▶ **Assignment**: Repeat word for word the portion of the forum thread below between "thankyou. i had" and "better i promise!", inclusive.

▶ **Text shown**:

Bamartinez4582 said:


> this really gives me hope in getting better and feeling again thanks juls u are an amazing person anyone could've just sat back and decided to give up but u didn't which makes u a very special person good luck in life cause i know ill go far
> 
> ULL* haha my bad


ah thankyou so much. i refused to let this or anything else get the best of me


----------



## juls09 (Jan 25, 2012)

Bamartinez4582 said:


> this really gives me hope in getting better and feeling again thanks juls u are an amazing person anyone could've just sat back and decided to give up but u didn't which makes u a very special person good luck in life cause i know ill go far
> 
> ULL* haha my bad


and also if you still are suffering trust me it gets better


----------



## Sike25 (Apr 30, 2012)

juls09 said:


> and also if you still are suffering trust me it gets better


yea mines really bad and my parents think im 100% again. i feel like no one understands


----------



## juls09 (Jan 25, 2012)

Bamartinez4582 said:


> yea mines really bad and my parents think im 100% again. i feel like no one understands


im sorry to hear that be sure to eat well and sleep well and get into a healthy lifesytle if you are not already


----------



## vall (May 8, 2012)

It's really great to read a positive story about DP. Juls, I want to ask you,did the medicine work? Or just changing the habbits.. I am now taking fevarine SSRi for 5 days now and it's getting worse but I was told that the antidepressants work that way-in the beginning you get worse,then better,hope that's the case. I am planning on going swimming 3 days a week,hope that helps but I have a really intense insomnia from the DP and i can't manage to sleep well..


----------



## juls09 (Jan 25, 2012)

vall said:


> It's really great to read a positive story about DP. Juls, I want to ask you,did the medicine work? Or just changing the habbits.. I am now taking fevarine SSRi for 5 days now and it's getting worse but I was told that the antidepressants work that way-in the beginning you get worse,then better,hope that's the case. I am planning on going swimming 3 days a week,hope that helps but I have a really intense insomnia from the DP and i can't manage to sleep well..


thankyou. i had issues the first 2 weeks of mine my doctor said that it would take 4 to 6 weeks to work fully i know it seems like forever but when you get there it is so great. its your body adjusting and it does get better. i think the meds and getting really worked hand in hand wiht my recovery. remeber to eat healhy and drink plenty of water. and dont be alarmed if at when you work out your dp gets a little worse for me it meant i was going to fast so i started with yoga. and i also had many sleeping problems but now i sleep really well and after 8 hours im ready to get up it does get better i promise!


----------



## vall (May 8, 2012)

Thank you,juls for the inspiration


----------



## juls09 (Jan 25, 2012)

vall said:


> Thank you,juls for the inspiration


you are so welcome!


----------

Dataset records:
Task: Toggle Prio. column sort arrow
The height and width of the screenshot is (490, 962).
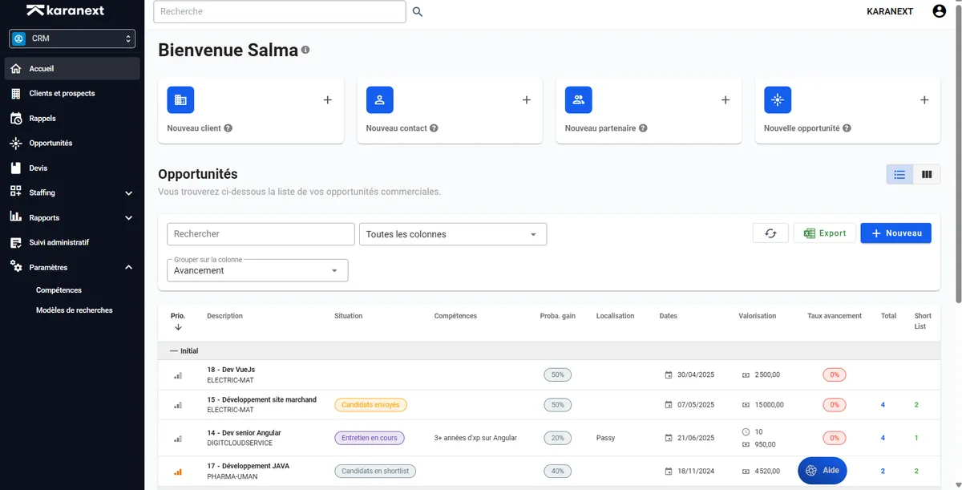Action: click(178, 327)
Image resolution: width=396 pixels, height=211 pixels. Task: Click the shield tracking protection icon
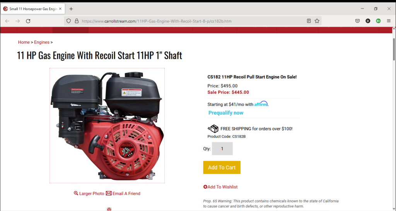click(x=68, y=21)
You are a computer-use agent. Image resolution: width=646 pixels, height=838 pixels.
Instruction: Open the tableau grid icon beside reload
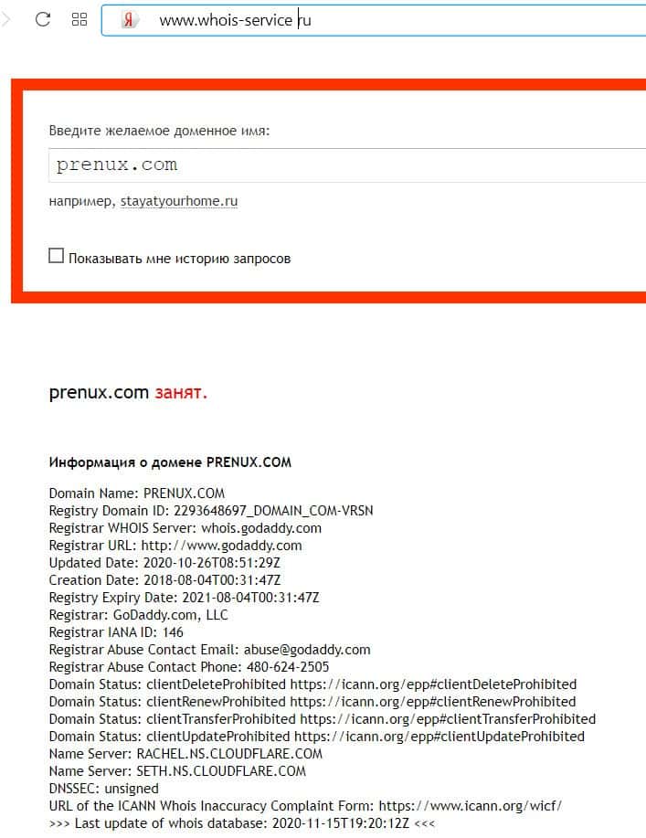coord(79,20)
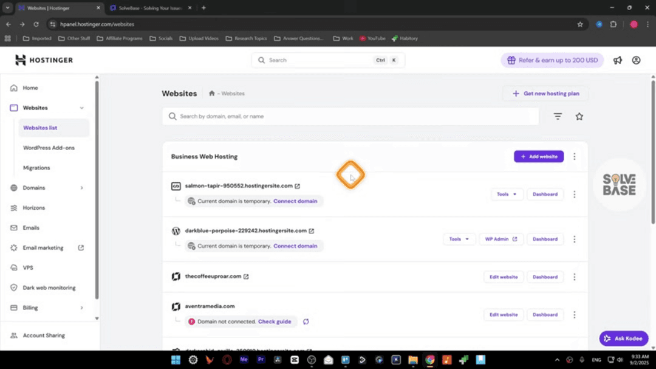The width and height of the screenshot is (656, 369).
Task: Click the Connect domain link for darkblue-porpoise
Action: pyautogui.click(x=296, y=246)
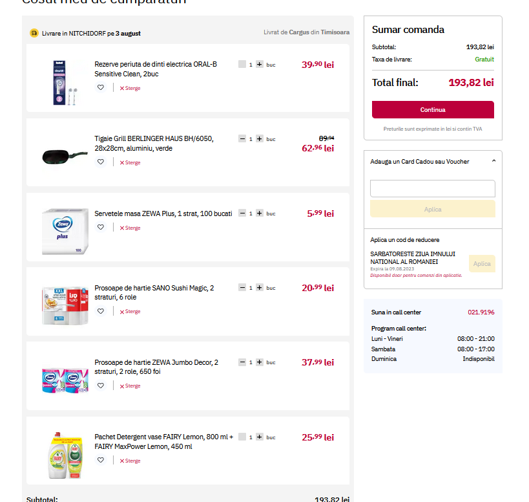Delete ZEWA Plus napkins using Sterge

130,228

▶ **Response box**:
thankyou. i had issues the first 2 weeks of mine my doctor said that it would take 4 to 6 weeks to work fully i know it seems like forever but when you get there it is so great. its your body adjusting and it does get better. i think the meds and getting really worked hand in hand wiht my recovery. remeber to eat healhy and drink plenty of water. and dont be alarmed if at when you work out your dp gets a little worse for me it meant i was going to fast so i started with yoga. and i also had many sleeping problems but now i sleep really well and after 8 hours im ready to get up it does get better i promise!